Aujourd’hui élu municipal, Jeannot Caron connaît bien ce quartier qu’il a habité presque toute sa vie. Il a fréquenté cette faune de dealers, de prostituées et d’itinérants. Jeannot a vécu parmi eux pendant les sept années où il a oscillé entre la rue, une extrême pauvreté, et une grande fragilité psychologique.
Parler de Jeannot Caron est un prétexte. Il est surtout l’exemple d’une classe pauvre, autrefois délaissée. Son parcours depuis 20 ans montre l’amélioration du réseau communautaire et municipal de Saint-Hyacinthe pour venir en aide aux démunis.
Voici son histoire. Alors que sa vie allait bon train, vers 2003, elle a chaviré.
« Un jour, je travaillais dans ma cour, tôt le matin, et un inconnu qui passait par là est venu me dire qu’il cherchait de l’aide, relate M. Caron en entrevue. L’organisme où je l’ai envoyé était fermé. Il est revenu puis il a pris une scie. Il voulait se couper les deux jambes, il a commencé par en entailler une. J’ai appelé l’ambulance ».
S’en suivra l’incendie des deux édifices dont il était propriétaire au centre-ville de Saint-Hyacinthe et qui abritaient aussi son entreprise en construction avec sa quinzaine d’employés : « Je n’étais pas assuré, j’ai tout perdu. Et puis j’ai fait une dépression. J’avais toutes sortes de dépendances à cette époque-là: l’alcool, la cocaïne… »
Un film sur lui
Tout cela le mènera à la rue pendant trois ans. À cette période, deux finissants de l’école des médias de l’UQAM le remarquent et décident d’en faire le personnage de leur film: « Au début, je ne voulais pas qu’ils me filment, se rappelle Jeannot. Mais à chaque fois qu’ils le faisaient, il se passait des affaires. Alors j’ai fini par accepter ». On est au début des années 2000. Le film, sorti en 2008, nous montre l’homme, fin de la trentaine, qui protège son campement aux abords de la rivière Yamaska. Un difficile renversement de situation pour l’ancien chef d’entreprise et bailleur, qui subit dorénavant le regard désapprobateur des gens qui l’avaient connu.

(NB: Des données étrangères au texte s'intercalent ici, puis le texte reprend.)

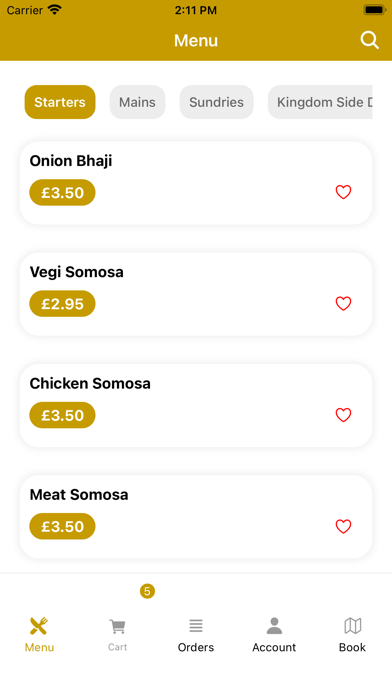This screenshot has width=392, height=696.
Task: Select the Menu fork and knife icon
Action: coord(39,626)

On y voit Jeannot nettoyer les berges avec son râteau, ramasser du bois pour confectionner des objets artisanaux, et même tenter de fuir les berges à bord d’un bateau gonflable, loin des autorités policières, pour s’installer sur une île au milieu de la rivière. Son anxiété est palpable: fumant cigarette sur cigarette, l’air parfois déterminé, parfois découragé, toujours en train de revendiquer sa place auprès des policiers qui veulent le déloger.

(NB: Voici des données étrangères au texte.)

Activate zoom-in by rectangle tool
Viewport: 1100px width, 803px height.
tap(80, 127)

« Dans ce temps-là, on me donnait des billets d’autobus pour aller à Montréal, tellement il n’y avait pas de ressources ici pour aider des gens comme moi! »
Les autorités lui répètent qu’il doit quitter les lieux, et après de nombreux avertissements, il reçoit amende sur amende, pour lesquelles il finira par aller en prison. On est aussi témoin de son désarroi lorsque les services municipaux jettent tous les objets amassés sur son campement (outils, vêtements, couvertures, chaises, tables, etc.) dans un conteneur.
Un «harcèlement», à l’écouter parler dans le film, qui justifie selon lui, sa première intervention en tant que citoyen au conseil municipal. Il s’en prend au manque de ressources disponibles pour des gens qui, comme lui, se retrouvent dans une situation difficile. Le maire de l’époque l’écoute, lui dit qu’il entend son message, mais l’accueil est plutôt froid. « D’ailleurs à la fin du documentaire, dit Jeannot, c’est ça que je dis: “Je vais prendre un autre chemin pour passer mon message” ».